それは大工技術の多様性を並べただけであり標準化ではない。三番目の問題であるプレカットとも絡むが、現時点でもプレカット材の標準化や仕様統一が話題にならないことがそれを如実に示している。プレカット材の標準化や仕様統一ができるのであれば、架構方法も統一されるし、現場生産も担当する大工によって異なることはなくなる。生産性も上がる。さらに言えば施主との打ち合わせも早くなり営業生産性も上がるだろう。
しかし、こうした標準化が進まない一方で、安心・安全の観点から防火や耐震について厳しい法規制が行われてきた。特に阪神大震災以降、耐震性についてはことさらに厳しくなった。また今年から瑕疵担保責任履行法で保険等が義務化された。現場の検査なども一層厳しくなってきた。ただ検査基準がいくら厳格でも、こうした木造住宅が千差万別の価値判断で建築されているので、検査する側の能力は相当必要になっている。ところが、二番目の問題点として前述したように、経験豊富な技能を持つものや判断できるものはどんどん少なくなっている。それゆえ、こうした新しい制度を運用していく上からも、住宅生産を円滑にするための標準化が緊急に求められるようになっていると思う。

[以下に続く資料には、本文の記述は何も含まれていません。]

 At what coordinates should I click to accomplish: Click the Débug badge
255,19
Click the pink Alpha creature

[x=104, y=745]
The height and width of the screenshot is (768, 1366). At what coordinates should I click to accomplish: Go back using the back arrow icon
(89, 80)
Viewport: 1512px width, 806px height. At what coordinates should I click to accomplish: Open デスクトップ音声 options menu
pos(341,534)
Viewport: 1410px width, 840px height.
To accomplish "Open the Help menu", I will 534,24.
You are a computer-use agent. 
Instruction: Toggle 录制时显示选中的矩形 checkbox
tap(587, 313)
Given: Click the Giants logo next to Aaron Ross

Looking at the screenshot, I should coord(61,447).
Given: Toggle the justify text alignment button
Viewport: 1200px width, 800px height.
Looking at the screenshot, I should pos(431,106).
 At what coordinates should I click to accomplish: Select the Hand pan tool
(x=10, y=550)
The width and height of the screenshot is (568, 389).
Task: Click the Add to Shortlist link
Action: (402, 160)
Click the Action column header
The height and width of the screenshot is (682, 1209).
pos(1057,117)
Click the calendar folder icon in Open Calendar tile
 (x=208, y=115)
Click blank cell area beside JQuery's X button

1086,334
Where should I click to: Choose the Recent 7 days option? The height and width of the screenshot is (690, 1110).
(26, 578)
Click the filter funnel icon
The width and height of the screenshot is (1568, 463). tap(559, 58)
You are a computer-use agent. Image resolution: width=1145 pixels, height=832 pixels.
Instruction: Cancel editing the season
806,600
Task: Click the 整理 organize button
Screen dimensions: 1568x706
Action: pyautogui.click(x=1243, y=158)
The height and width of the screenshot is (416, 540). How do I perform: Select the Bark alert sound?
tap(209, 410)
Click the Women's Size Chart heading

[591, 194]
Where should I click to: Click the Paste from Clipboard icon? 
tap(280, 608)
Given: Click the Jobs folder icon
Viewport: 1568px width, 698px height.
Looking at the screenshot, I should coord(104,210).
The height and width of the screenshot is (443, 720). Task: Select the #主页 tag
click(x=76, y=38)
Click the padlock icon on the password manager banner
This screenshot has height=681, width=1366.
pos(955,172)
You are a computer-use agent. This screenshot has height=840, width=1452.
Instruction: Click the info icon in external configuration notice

つまるところ、この4つの問題は、業界事情や慣習、さらには戦後構築されてきた、いわゆる「工務店」的なもの、「大工」的なものが如何にこれからの住宅産業の生存、発展に害をなすかを問うものである。
そしてまた、そうした弊害を排除して今後の住宅供給、現場生産は誰が責任を持ち誰が行うか。住宅業界が、新たな産業となるためには、いままであった「工務店」的なもの、「大工」的なものとの決別が必要とされている。